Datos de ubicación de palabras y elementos
★ ★ ★ ★ ★ ★ ★
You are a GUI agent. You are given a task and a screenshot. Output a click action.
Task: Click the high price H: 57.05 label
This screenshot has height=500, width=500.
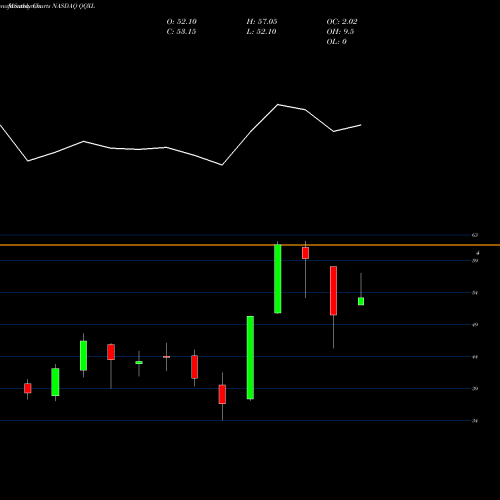click(x=262, y=21)
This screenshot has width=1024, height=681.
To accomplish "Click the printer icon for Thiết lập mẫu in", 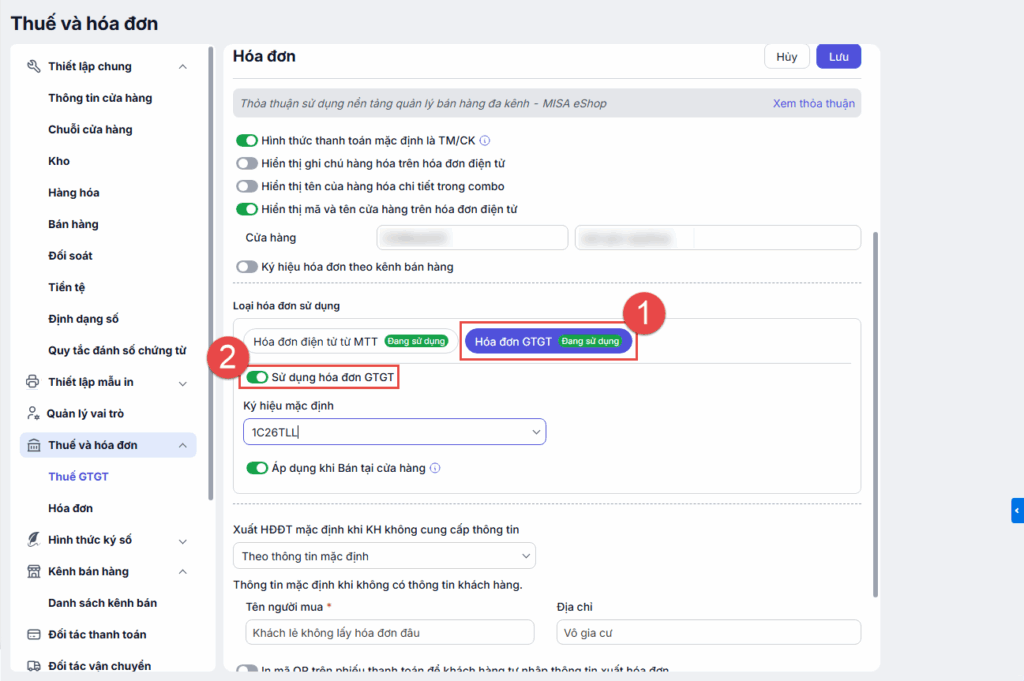I will [33, 382].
★ ★ ★ ★ ★ ★ ★
Indica cuántas líneas del listado contienen la palabra "height". Responde solo con el número.

*Respuesta a continuación*: 2